Another story involves the seventh-century Mercian princess saint, Werburga (or Werburgh) of Chester, whose corn is ravaged by wild geese. She tells her steward to order them to follow him and then shut them inside the house. Thinking she’s joking, he goes to the field, and they follow him with their necks bent down. Undeterred by this wonder, he eats one. At dawn, Werburga comes to the geese and reprimands them. But when she dismisses them, they circle her feet to complain about their lost companion. God reveals her steward’s theft to her, and she orders him to bring her the goose’s bones. At her gesture, the skin, flesh, and feathers come to the bones, and the bird rises and flies into the air, the others following it after making paying their respects to the saint. Again, the animals’ contact with God through the saint lifts them above their ordinary natural capacities.

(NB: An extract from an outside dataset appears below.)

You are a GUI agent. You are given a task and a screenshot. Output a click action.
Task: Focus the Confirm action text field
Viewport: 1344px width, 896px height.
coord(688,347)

A third story (which can be read on page 122, here) doesn’t have such a happy ending but is just as instructive. The fifth- and sixth-century monk, Sabas of Palestine, heals a lion by pulling a splinter from its paw. The lion becomes a part of the monastery, and Sabas’ disciple Flavius takes it with him on errands to guard his donkey. But one day when Flavius goes into the city, he falls into sin, at which point the lion eats the donkey. This story illustrates the dependence of animals on humans for the restoration of the God-intended order, just as they depended on humans to preserve it in the first place.

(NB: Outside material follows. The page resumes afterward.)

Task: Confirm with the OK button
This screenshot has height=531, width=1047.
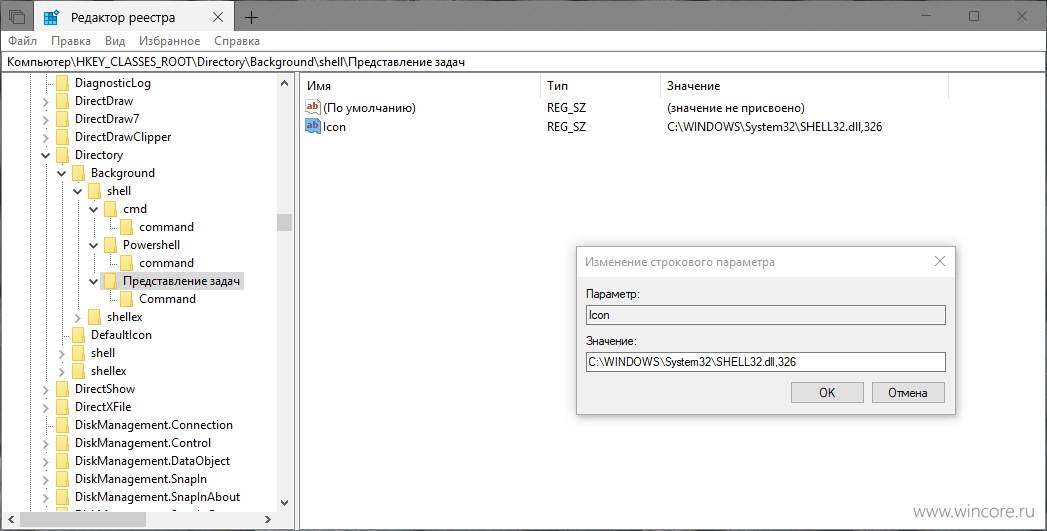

Dominion as illustrated in these saints’ lives is characterized by compassion but not irrational sentimentality, use of animals but not selfish exploitation, and command but not arbitrary tyranny. We see humans being what they’re meant to be because of their conforming to Christ. This allows animals to be what they’re meant to be through obedience to these saints. Grace and peace flow from God through the Christ-centered human to the rest of creation, but if the link of human obedience to God is broken, the harmonious order of the animal world is overturned.

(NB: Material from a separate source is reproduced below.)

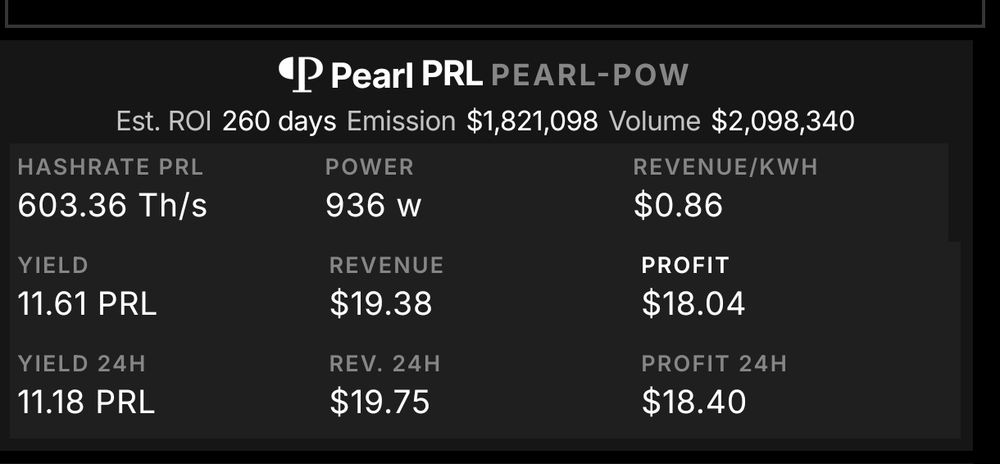Select the 603.36 Th/s hashrate field

(112, 206)
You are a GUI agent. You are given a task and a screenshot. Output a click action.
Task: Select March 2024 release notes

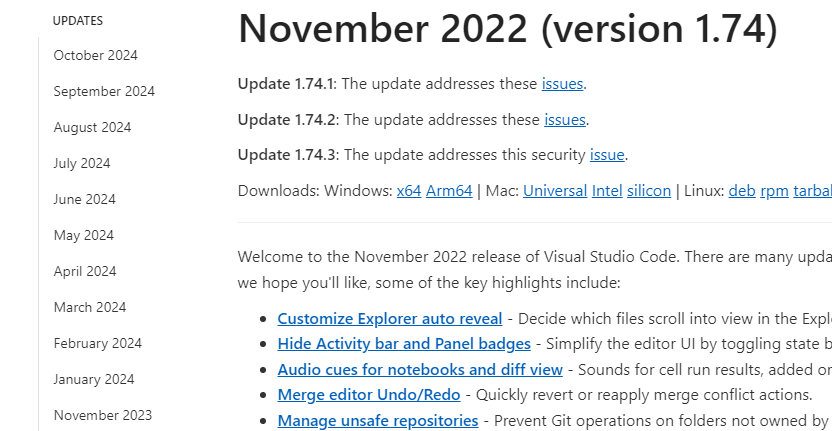[90, 307]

These stories, and many others like them, should lead us to rethink what we’re doing when we justify our uses of animals with recourse to “dominion.” Both Genesis and the lives of the saints show that we may use animals for our needs, but also that animals aren’t mere instruments but creatures with their own unique place in the world and their own capacities to respond to their Creator. This is why the saints show them God’s love and mercy. Against their examples, we might ask ourselves what place the modern factory farm, for example, has in an ethos of true Christian dominion. Is this institutionalized abuse of animals necessary for meeting our nutritional needs, or is it more of a catering to our passions that keeps animals from being what they’re meant to be because we’re letting ourselves off the hook from being what we’re meant to be? And how does this sort of practice image the dominion of a God whose power is manifested in weakness, whose authority is manifested in service, and whose love is manifested in self-sacrifice?